The facility, if approved by City Council, will cover about 31,500 square feet. The projected cost is $32.4 million; the project is expected to take 24-27 months from ground-breaking, according to the Facilities Management 10-year plan. No construction time table has been set.

The planning commission attached the following conditions to its approval of MPAC: Pitt must 1) submit a construction management plan for commission approval; 2) submit more detailed drawings of the site's surrounding landscape; and 3) return to the commission for approval once the proposed occupants of the retail space are determined.

Additionally, the University was asked to enforce a parking agreement that staff working in the MPAC not be allowed to use the 90 metered parking spaces meant to support the building's retail space.

None of the conditions on either project will delay the start of construction or the City Council approval process, a staffer for the planning commission said.
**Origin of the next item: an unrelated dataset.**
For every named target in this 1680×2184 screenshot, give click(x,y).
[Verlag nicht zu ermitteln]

On April 23, the executive committee of the University's Board of Trustees approved a resolution to fund four capital projects, including the phase II Oakland housing construction, by raising the fiscal year 1999 capital budget by an amount not to exceed $30 million through the issuance of capital asset notes.
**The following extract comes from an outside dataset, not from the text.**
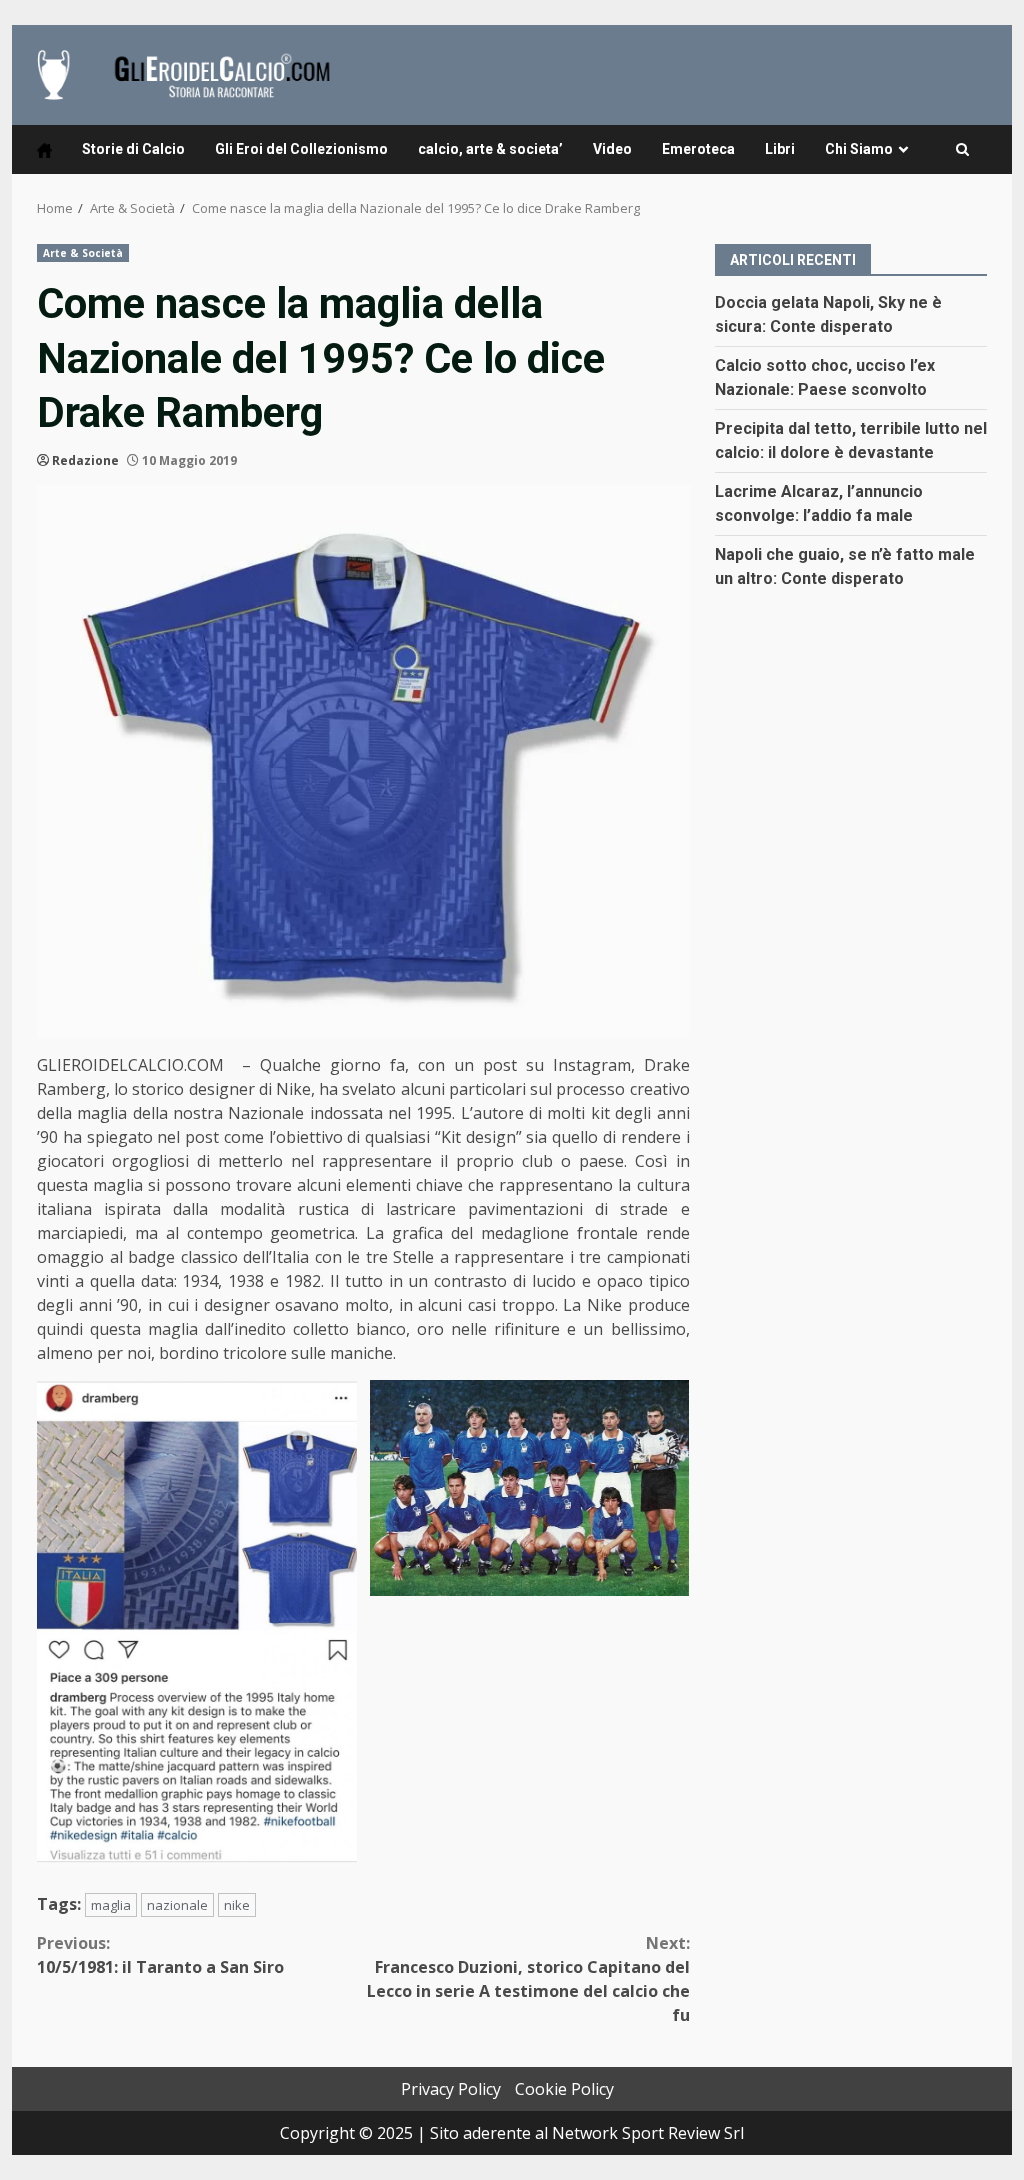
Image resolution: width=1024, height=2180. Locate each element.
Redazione (85, 460)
The four capital projects are:

* Phase II Bouquet Gardens housing — $9.2 million; funding source: auxiliary debt.

* Law school classroom renovations — $1.8 million; funding sources: FY1999 capital budget, $1 million; unrestricted plant funds/new funding, $800,000.

* Scaife Hall 8th- and 9th-floor laboratory renovations — $7 million; funding source: senior vice chancellor for Health Sciences/capital funds.

* Acquisition of Bellefield Towers — $10 million; funding sources: Western Psychiatric Institute and Clinic (WPIC) restricted funds, $4 million; Commonwealth WPIC general annual allocation, $2 million; Commonwealth capital funds, $4 million.